Davalılara usulüne uygun tebligat yapılmış cevap dilekçesi ibraz edilmemiştir.
DELİLERİN DEĞERLENDİRİLMESİ VE YARGILAMAMIN ÖZETİ:
Dava; TTK.nun 630/2-3 madde ve bentlerine dayalı limited şirket müdürlerinin haklı sebeplerle azli istemine ilişkindir.
Taraflar arasındaki uyuşmazlığın, 6102 sayılı TTK.nun 630/2 maddesine dayalı limited şirket müdürlerinin yönetim ve temsil yetkisinin kaldırılması koşullarının oluşup oluşmadığı, şirketin iflas durumunun huzurdaki davaya etkisinin ne olduğu hususlarından kaynaklandığı tespit edilmiştir.
Bakırköy … Asliye Ticaret Mahkemesine, Bakırköy Cumhuriyet Başsavcılığına, Büyükçekmece …. Asliye Ceza Mahkemesine, Bakırköy … Asliye Ticaret Mahkemesine, Bakırköy …. Asliye Ceza Mahkemesine, Bakırköy … Asliye Hukuk Mahkemesine yazılan müzekkerelere cevap verilmiştir.
Bakırköy … İcra ve İflas Müdürlüğüne yazılan müzekkereye cevap verilmiş, incelenmesinde; Bakırköy … Asliye Ticaret Mahkemesi’nin 03/05/2017 tarih ve … Esas sayılı kararı ile iflasına karar verilen … İnşaat Tekstil Ve Mühendislik Hizmetleri Sanayi Ve Ticaret Limited Şirketi ( Tic Sic No. ….) Hakkında yürütülen tasfiye işlemleri Müdürlüğün … iflas sayılı dosyasından devam ettiği, iflas kararının kesinleşmediği, tasfiye usulünün adi tasfiye olduğu, iflas idare memurlarının atandığı, iflas idaresinin masayı dava ve takiplerde münferiden temsile yetkili olduğu kararı alındığı bildirilmiştir.
İstanbul Ticaret Sicil Müdürlüğünden sicil kayıtları celp edilmiş, incelenmesinde; İstanbul Ticaret Sicil Müdürlüğünün … sicil nosunda kayıtlı … İnşaat Tekstil ve Mühendislik Hizmetleri Sanayi Ve Ticaret Limited Şirketi’nin … Mah. …. Cad. … İçi No…. …./… adresinde sicilde kayıtlı olduğu, şirket yetkililerinin …, …, …, şirket ortaklarının …. , …, … , …, … oldukları anlaşılmıştır.

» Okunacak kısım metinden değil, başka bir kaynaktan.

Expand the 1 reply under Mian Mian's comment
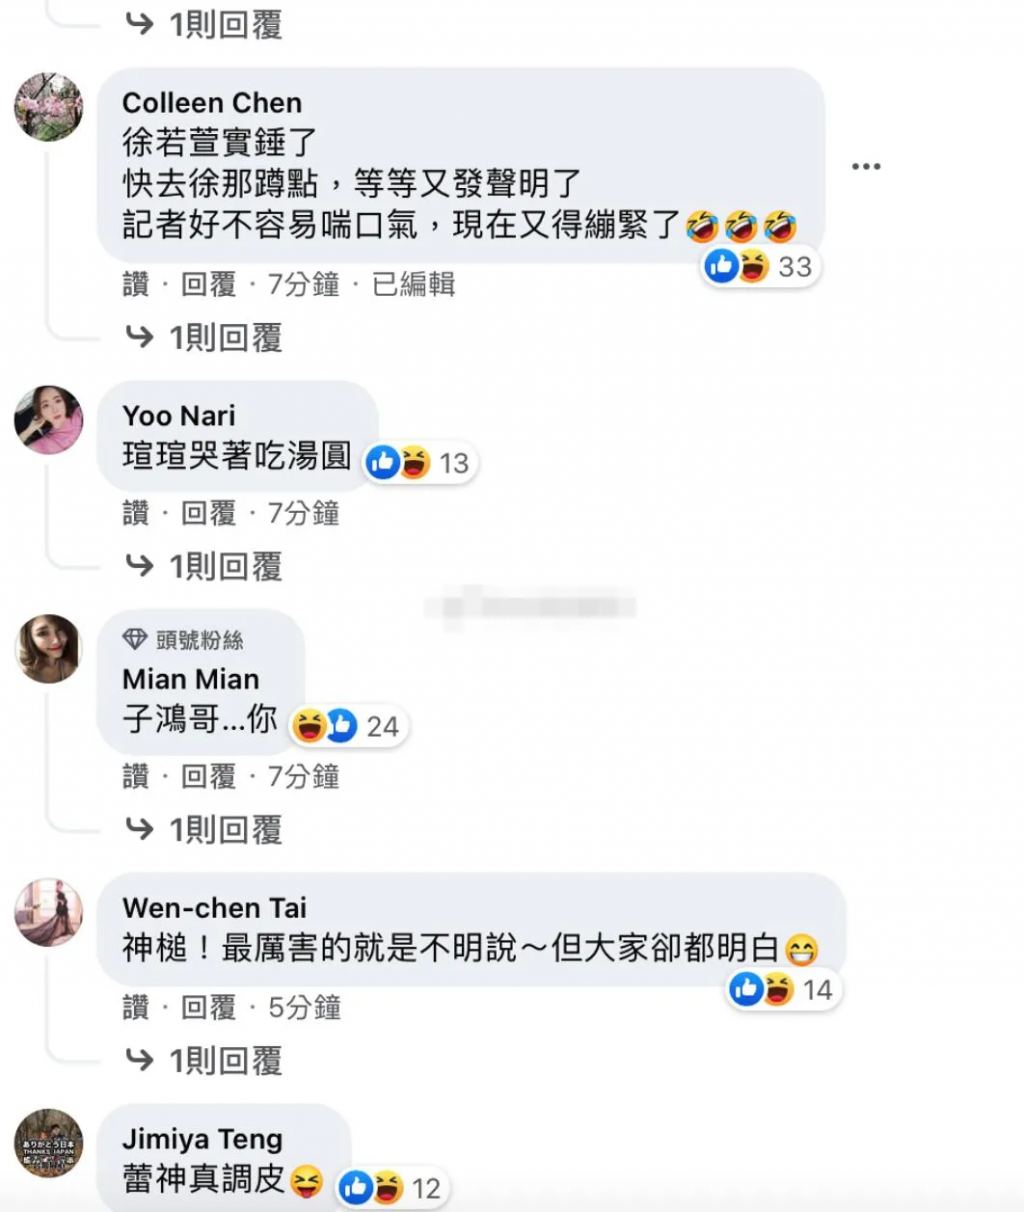The image size is (1024, 1212). click(204, 830)
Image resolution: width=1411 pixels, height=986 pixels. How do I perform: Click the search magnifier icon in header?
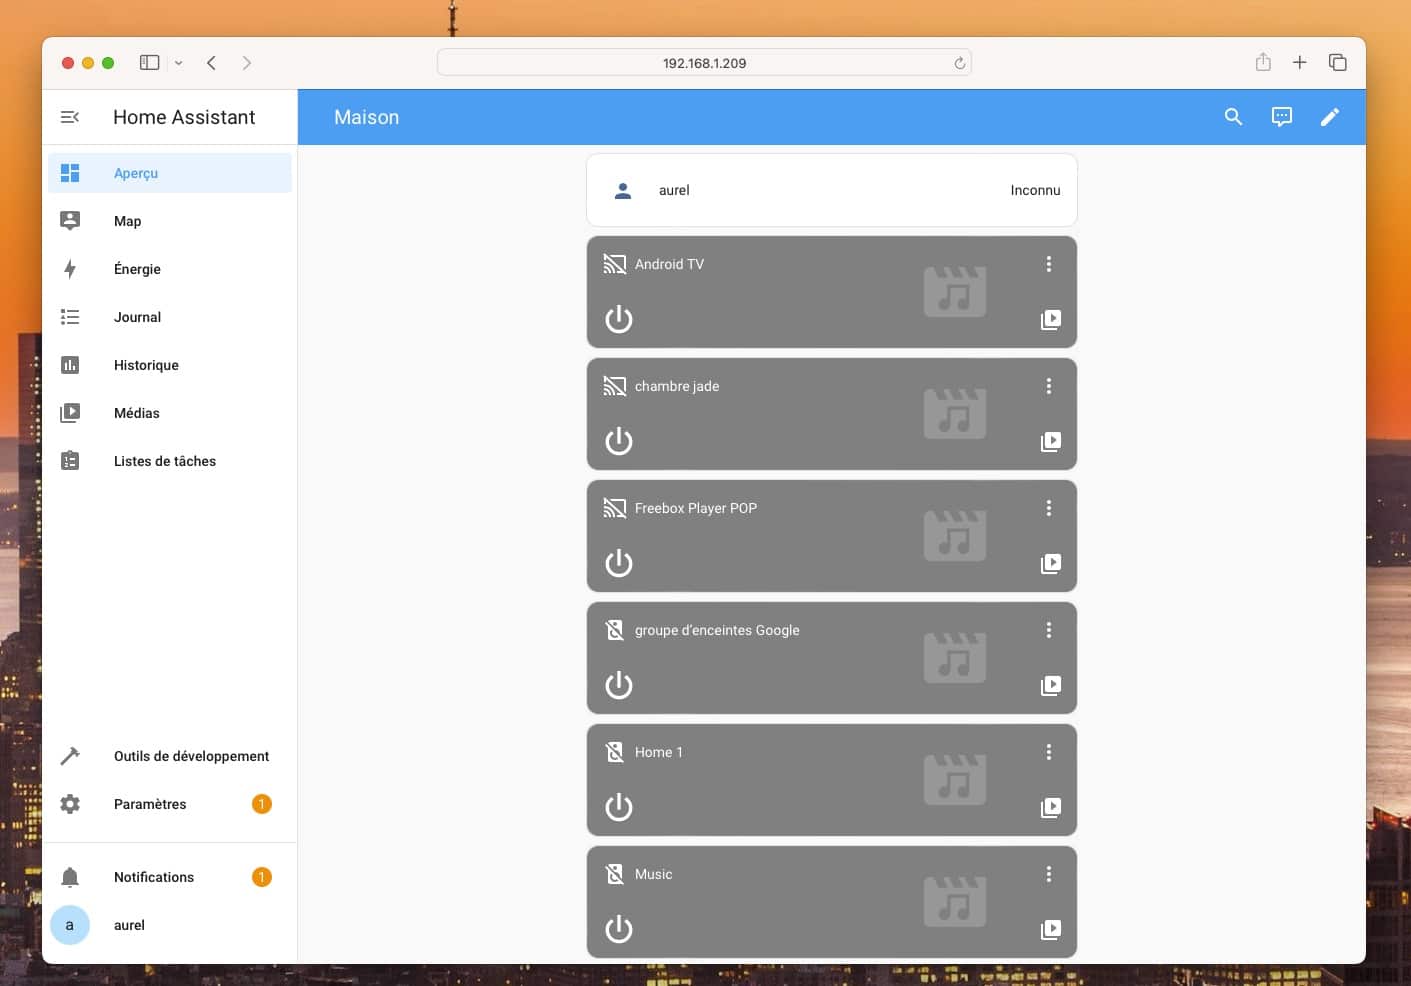(1233, 117)
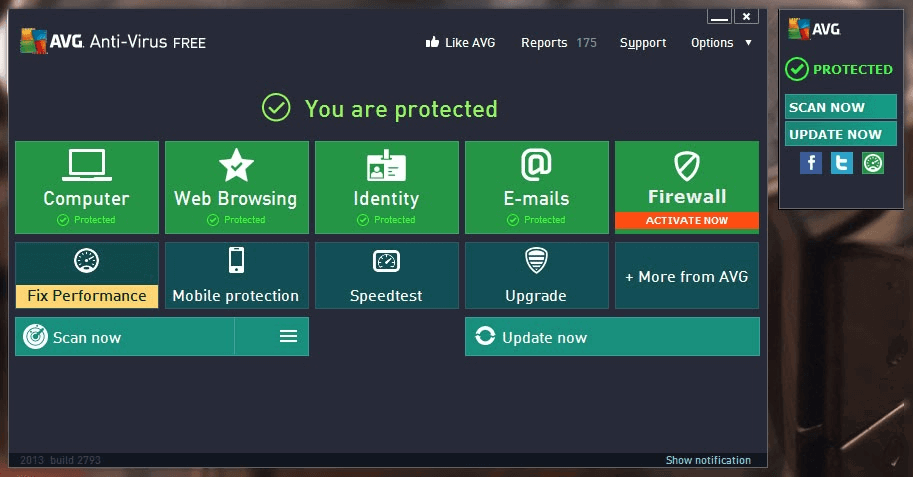Open the Mobile protection tile

[236, 275]
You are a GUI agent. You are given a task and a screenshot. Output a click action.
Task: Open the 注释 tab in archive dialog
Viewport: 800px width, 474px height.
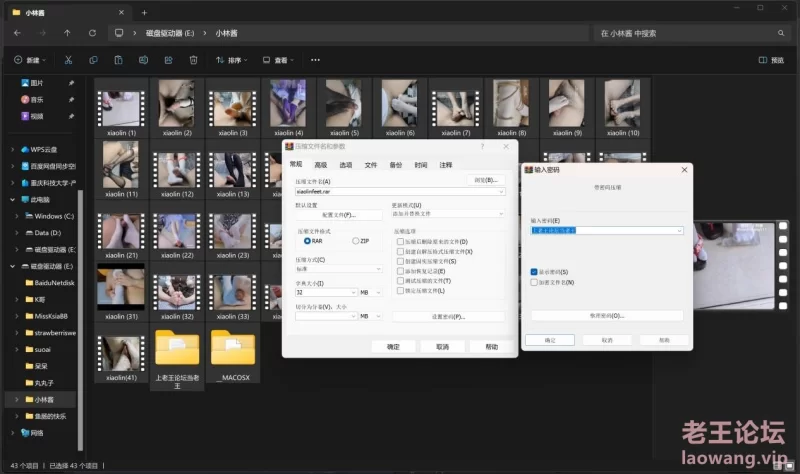(445, 165)
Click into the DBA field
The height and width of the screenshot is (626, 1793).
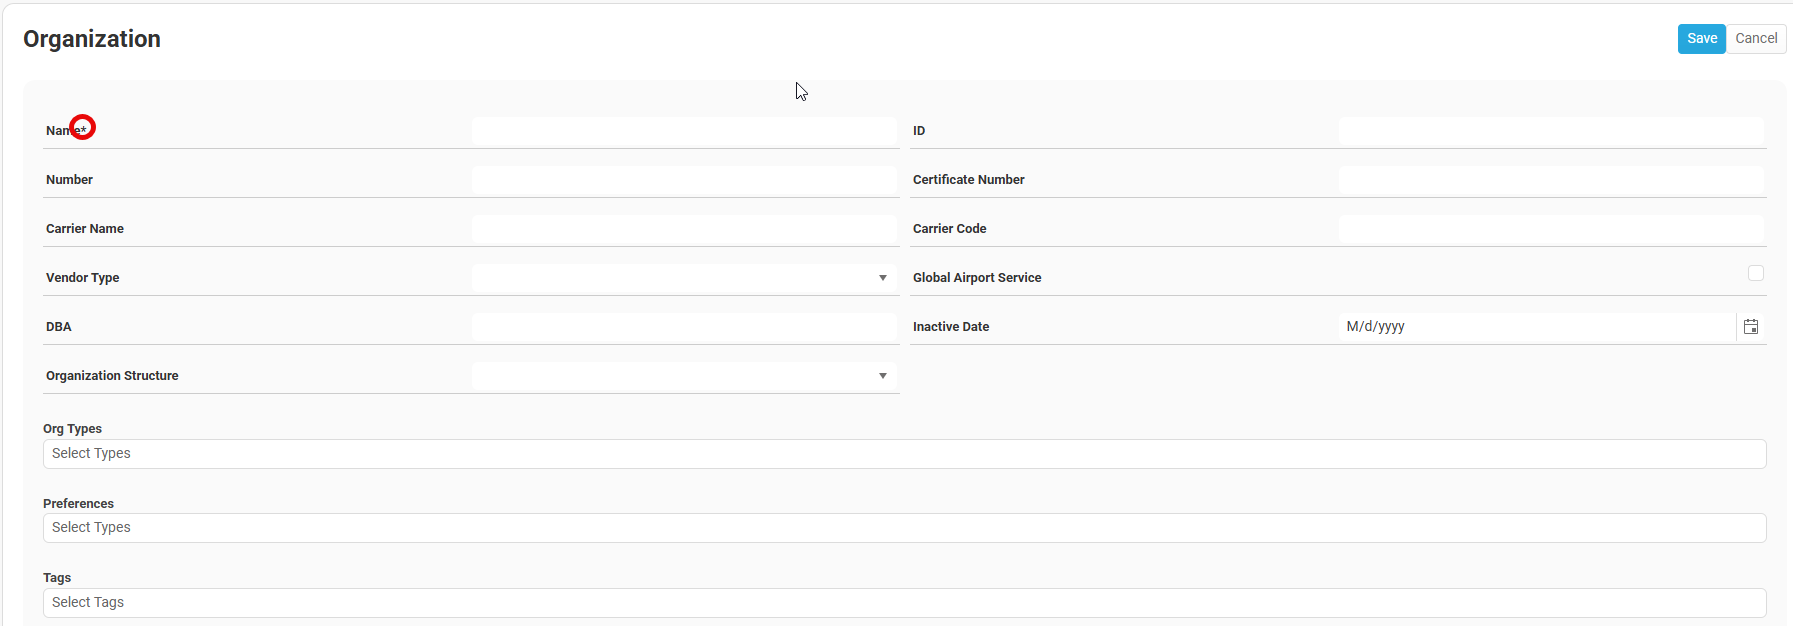click(x=685, y=327)
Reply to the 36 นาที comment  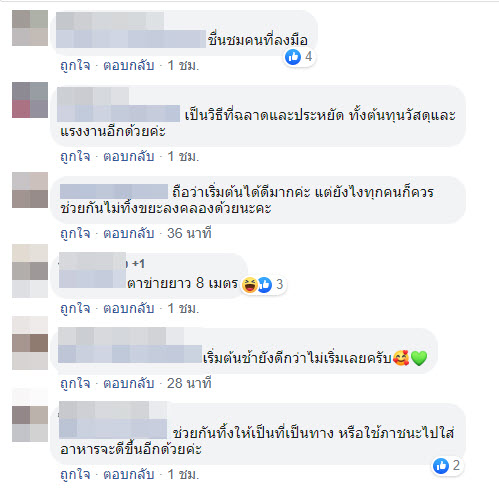(x=129, y=233)
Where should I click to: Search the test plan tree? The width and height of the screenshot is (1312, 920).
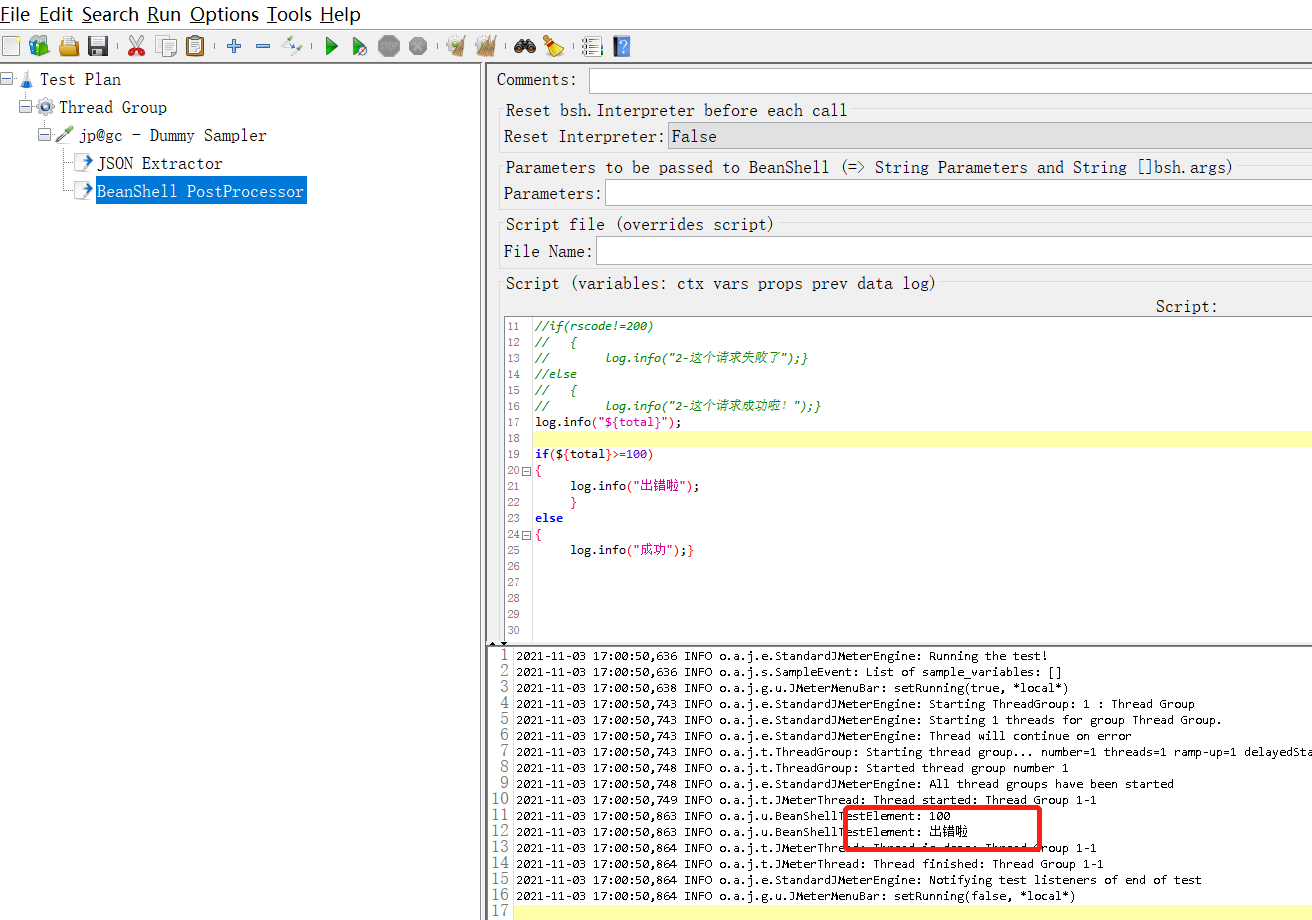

Davalı şirketin İTO internet sitesinden sicil kayıtlarının, davalılar … ile …’nın mernis kayıtlarının çıkartılarak dosyaya konulduğu, Bakırköy Cumhuriyet Başsavcılığına … soruşturma evrakı ile ilgili yazılan müzekkereye verilen cevapta Bakırköy …Asliye Ceza Mahkemesinin …. Esas sayılı dosyası ile dava açıldığının bildirildiği, ceza dosyasının gönderildiği incelenmesinde; şüpheli …’ın 15/12/2015 tarihinde sevk ve idaresindeki …. plakalı araç ile seyir halinde iken tedbirsizlik ve dikkatsizlik sonucu müşteki yaya Döne Kocaman’a çarpmak suretiyle taksirle bir kişinin yaralanmasına neden olmak suçundan şüpheli aleyhine 08/02/2016 tarihli iddianame ile kamu davası açıldığı, yapılan yargılama sonucunda mahkemece 16/06/2016 tarih …. Esas, … Karar sayılı kararla müştekinin şikayetinden vazgeçmesi nedeniyle açılan kamu davasının düşürülmesine karar verildiği, kararın 11/07/2016 tarihinde kesinleştiği taraflarla ilgisiz olduğu görülmüştür.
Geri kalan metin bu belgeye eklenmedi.